NFκB-Inducing Kinase Deficiency Results in the Development of a Subset of Regulatory T Cells, which Shows a Hyperproliferative Activity upon Glucocorticoid-Induced TNF Receptor Family-Related Gene Stimulation

Abstract

CD4+CD25+ regulatory T cells (Treg) play an important role in maintaining immunologic tolerance. Glucocorticoid-induced TNFR family-related gene (GITR) expressed preferentially at high levels on Treg has been shown to be a key player of regulating Treg-mediated suppression. A recent study reports that NF-κB-inducing kinase (NIK) expression in thymic stroma is important for the normal production of Treg but not for its suppression capacity. In this report, we have shown that Treg from NIK-deficient mice display hyperproliferative activities upon GITR stimulation through an IL-2-independent mechanism.
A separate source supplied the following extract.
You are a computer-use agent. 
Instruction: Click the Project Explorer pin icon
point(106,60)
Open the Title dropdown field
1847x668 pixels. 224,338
Furthermore, high dose IL-2, anti-CD28 stimulation, or GITR ligand-transduced bone marrow-derived dendritic cells used as APC (culture conditions which drive Treg proliferation in vitro) could not ablate this difference in proliferative activity between NIK-deficient and wild-type Treg. Additional experiments have shown NIK-deficient mice have a higher ratio of CD4+CD25+CD62Llow Treg both in thymus and periphery than their wild-type littermates. This CD62low subset is responsible for the hyperproliferative activity upon GITR stimulation. These data suggest a novel role of NIK in controlling the development and expansion of CD4+CD25+ regulatory T cells.